Rescue billing


Cheryl Elliott, emergency services coordinator, hosted the meeting, answering questions and providing information on the newly-approved policy to charge for ambulance transport.  Also in attendance to answer questions was Lake Monticello Volunteer Rescue Squad (LMVRS) Chief Joe Orsolini.

The cost recovery program uses a compassionate billing model, which means that bills are first sent to patients’ insurance companies, if applicable.  Patients are then responsible for the balance of the bill.  There are hardship waivers for people in need, as well as a monthly-installment payment plan.  After 30-day and 60-day notices, unpaid balances will not be sent to collections.

“What if I ignore your bills?” asked resident Sandy Carlson.  In theory, she said, she could ignore the bills, knowing nothing would ultimately come of it.  But her hypothetical widow friend down the street wouldn’t know this, Carlson continued, and would pay the bill.  “It’s a real hardship for her,” Carlson said, “but I don’t pay.  What are you doing to do to me?”

“We won’t do anything to you,’ Elliott said, “but I’d hope that [the widow] would call us to see what we could do.”

“So you’d just write me off as a deadbeat?” Carlson asked.

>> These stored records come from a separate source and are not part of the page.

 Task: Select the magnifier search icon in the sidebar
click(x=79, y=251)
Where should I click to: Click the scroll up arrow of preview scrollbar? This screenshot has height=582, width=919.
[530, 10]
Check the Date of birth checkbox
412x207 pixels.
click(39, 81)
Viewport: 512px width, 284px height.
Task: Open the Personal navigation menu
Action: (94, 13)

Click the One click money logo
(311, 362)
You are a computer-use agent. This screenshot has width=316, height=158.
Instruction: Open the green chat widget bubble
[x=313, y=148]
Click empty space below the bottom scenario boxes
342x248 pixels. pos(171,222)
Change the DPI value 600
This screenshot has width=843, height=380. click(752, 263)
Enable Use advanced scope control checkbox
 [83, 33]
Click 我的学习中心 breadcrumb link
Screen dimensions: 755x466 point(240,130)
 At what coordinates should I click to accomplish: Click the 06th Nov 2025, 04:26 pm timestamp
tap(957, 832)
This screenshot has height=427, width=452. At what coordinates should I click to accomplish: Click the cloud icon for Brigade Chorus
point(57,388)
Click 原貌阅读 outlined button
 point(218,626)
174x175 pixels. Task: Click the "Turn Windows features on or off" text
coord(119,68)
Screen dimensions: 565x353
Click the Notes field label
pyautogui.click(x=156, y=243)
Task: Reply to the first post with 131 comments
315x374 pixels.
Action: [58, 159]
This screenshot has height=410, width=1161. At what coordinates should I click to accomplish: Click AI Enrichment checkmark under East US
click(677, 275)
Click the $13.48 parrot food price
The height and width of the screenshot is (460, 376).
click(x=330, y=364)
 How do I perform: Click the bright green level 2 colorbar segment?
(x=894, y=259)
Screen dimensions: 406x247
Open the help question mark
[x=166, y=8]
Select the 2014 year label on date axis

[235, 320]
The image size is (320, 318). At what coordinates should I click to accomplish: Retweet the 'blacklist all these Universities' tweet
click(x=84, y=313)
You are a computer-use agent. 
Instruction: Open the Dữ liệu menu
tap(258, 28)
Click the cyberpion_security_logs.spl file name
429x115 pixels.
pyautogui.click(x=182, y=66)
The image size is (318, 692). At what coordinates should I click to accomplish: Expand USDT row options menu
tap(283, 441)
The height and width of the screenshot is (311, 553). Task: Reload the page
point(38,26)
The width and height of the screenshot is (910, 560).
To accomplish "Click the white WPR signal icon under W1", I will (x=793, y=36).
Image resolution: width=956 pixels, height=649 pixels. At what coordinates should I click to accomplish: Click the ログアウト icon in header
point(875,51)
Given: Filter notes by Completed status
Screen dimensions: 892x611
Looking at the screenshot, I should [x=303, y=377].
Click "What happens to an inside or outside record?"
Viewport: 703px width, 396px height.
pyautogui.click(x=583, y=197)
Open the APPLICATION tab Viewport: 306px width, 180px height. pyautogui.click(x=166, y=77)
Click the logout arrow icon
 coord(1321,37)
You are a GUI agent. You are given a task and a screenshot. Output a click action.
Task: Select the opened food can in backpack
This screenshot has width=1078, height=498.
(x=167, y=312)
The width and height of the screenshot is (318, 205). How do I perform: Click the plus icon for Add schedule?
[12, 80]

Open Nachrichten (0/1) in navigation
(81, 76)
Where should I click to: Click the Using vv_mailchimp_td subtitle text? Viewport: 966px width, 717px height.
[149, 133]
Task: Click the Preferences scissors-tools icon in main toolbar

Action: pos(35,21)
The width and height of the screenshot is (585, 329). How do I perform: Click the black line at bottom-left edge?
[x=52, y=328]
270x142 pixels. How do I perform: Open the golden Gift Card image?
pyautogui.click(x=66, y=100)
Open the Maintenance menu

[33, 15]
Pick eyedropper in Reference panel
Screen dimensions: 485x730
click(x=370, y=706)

“We would, but there might be some communication,” Elliott said.  If the county, via its billing company, is taking the time to send the notices it would be nice, she said, if the hypothetical Carlson would take the time to write back on one of the notices that she would not be able to pay.

“What if people rebel against this [en masse] and decide they’re not going to pay?” asked resident Gerry Burke.

“I’d have to talk to the sheriff about that one,” Elliott responded.

The money that comes in through the cost recovery program, estimated to be perhaps $725,000 per year once the program is established, must go to funding emergency medical services.

“Does that mean we won’t have fundraising drives anymore?” asked Carlson.

The woman in charge of LMVRS’s fundraising drive echoed her concern, saying she suspected donations would decrease.  Often when people receive ambulance transport, she said, they will make a donation afterward.  If they pay for service she suspected that sort of donation would dry up.

When counties implement cost recovery programs, Orsolini responded, data shows that donations dip for about two years, but then come back.  Noting that donations account for over half of his budget, he said, “I can’t stop you from not donating…but without donations, LMVRS would shutter its doors.”

Rather than using a compassionate billing model, some other counties use an insurance-only model, which bills insurance companies but forgives any balances.  When Carlson asked why Fluvanna wasn’t using an insurance-only model, Elliott replied that in order to be able to treat insurance companies differently from people when billing, the county would need an opinion from the Office of Inspector General (OIG).  But the opinion, she noted, is just that – an opinion, not law.  If an insurance company were to come back years later and protest all the billing done under the insurance-only policy, it could prove to be a nightmare for the county.

“It’s been rumored that it’s just a formality about getting the [OIG} letter,” said Orsolini.  “It’s not a formality…it’s not a rubber-stamp type deal.  It’s a pretty complicated procedure.”

When Carlson asked if the county was looking into asking for an OIG opinion, Orsolini responded that the counties that do insurance-only all started with compassionate billing because it provided them with the data they needed to support their request for an OIG opinion.  Elliott agreed, saying that the county needs a “basis” of data for requesting the opinion.  “All we have is, well, everyone else is doing that, we want to do that too,” she said.  “That’s not a good basis.”

When the head of the fundraising drive said she thought this program would result in fewer calls to 911, Orsolini said that other counties have seen no dip in call volume as a result of implementing cost recovery programs.

“We are one of the last to come on board with this,” said Elliott, stating that 90 percent of Virginia counties charge for ambulance transport.  “You don’t go to the doctor’s office and expect not to have to pay.”  And a doctor’s office, she noted, will send patients to collections if they don’t pay.  “We will not,” she said.

“This seems like a done deal,” said Burke when Elliott asked for more questions.  “In the end it doesn’t matter what questions we have.”

Acknowledging that the announcement of the program has caused some fears, Elliott assured the group that rescues services will not change.  “We’re looking at money that insurance companies already provide for, and up to this point we’ve left it on the table,” she said.

“We don’t base our treatment on people’s ability to pay,” said Orsolini.  “We give patients the treatment that’s required.”